--- DATA ROWS ---
────────────────

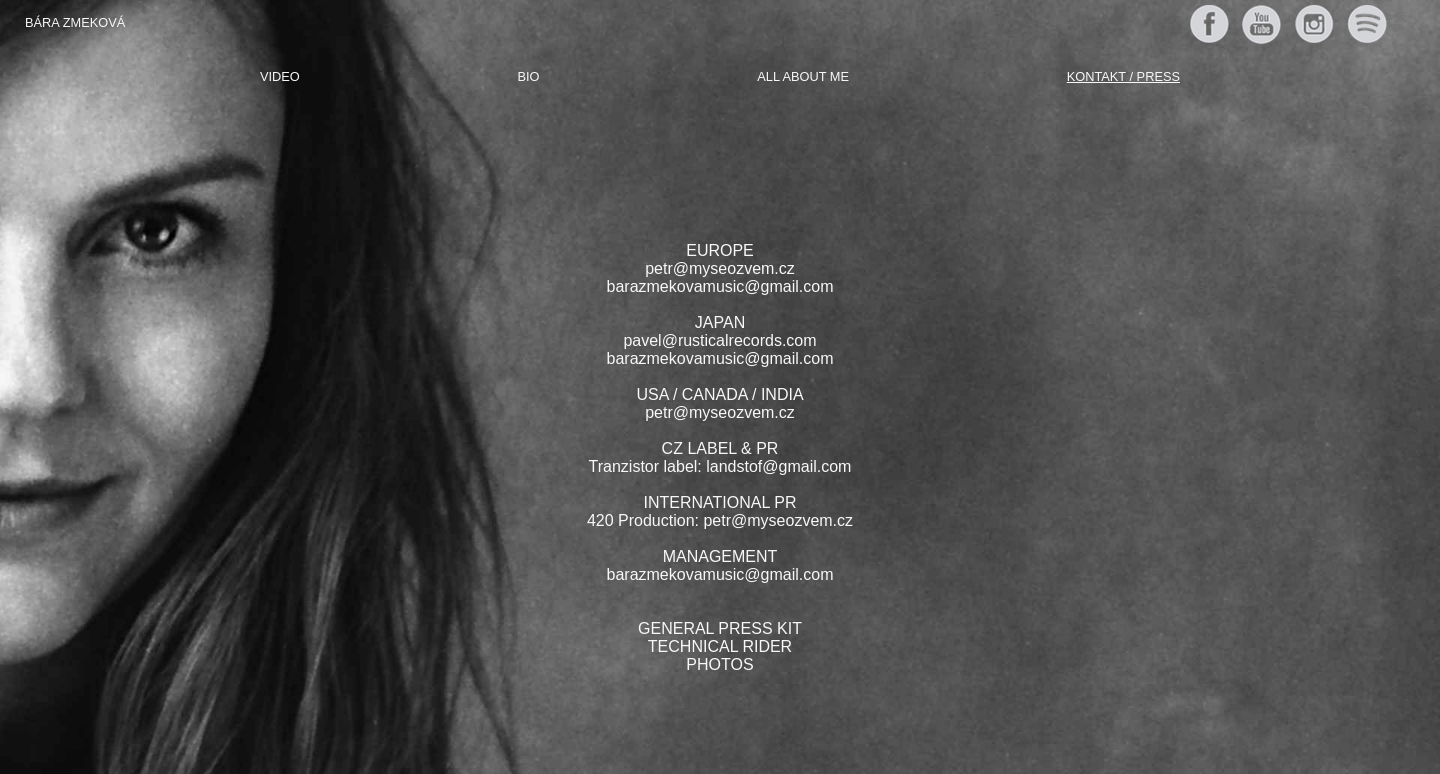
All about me (803, 76)
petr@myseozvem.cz (720, 268)
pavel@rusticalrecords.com (719, 340)
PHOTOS (719, 664)
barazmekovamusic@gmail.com (720, 286)
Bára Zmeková (75, 22)
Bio (529, 76)
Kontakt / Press (1123, 76)
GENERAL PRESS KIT (720, 628)
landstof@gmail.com (778, 466)
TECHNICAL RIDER (720, 646)
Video (280, 76)
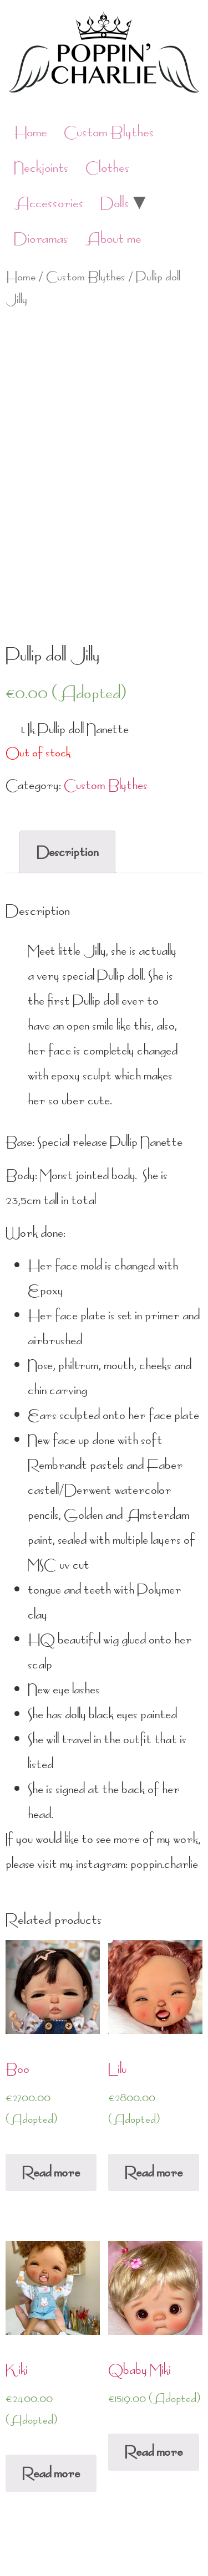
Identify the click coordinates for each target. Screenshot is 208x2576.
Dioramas (41, 238)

────────────────

--- EXERCISE PROMPT ---
Reproduce every one of the lines above exactly, without the pictures.

--- SOLUTION TO THE EXERCISE ---
All about me (803, 76)
petr@myseozvem.cz (720, 268)
pavel@rusticalrecords.com (719, 340)
PHOTOS (719, 664)
barazmekovamusic@gmail.com (720, 286)
Bára Zmeková (75, 22)
Bio (529, 76)
Kontakt / Press (1123, 76)
GENERAL PRESS KIT (720, 628)
landstof@gmail.com (778, 466)
TECHNICAL RIDER (720, 646)
Video (280, 76)
Identify the click coordinates for each target. Screenshot is 208x2576.
Dioramas (41, 238)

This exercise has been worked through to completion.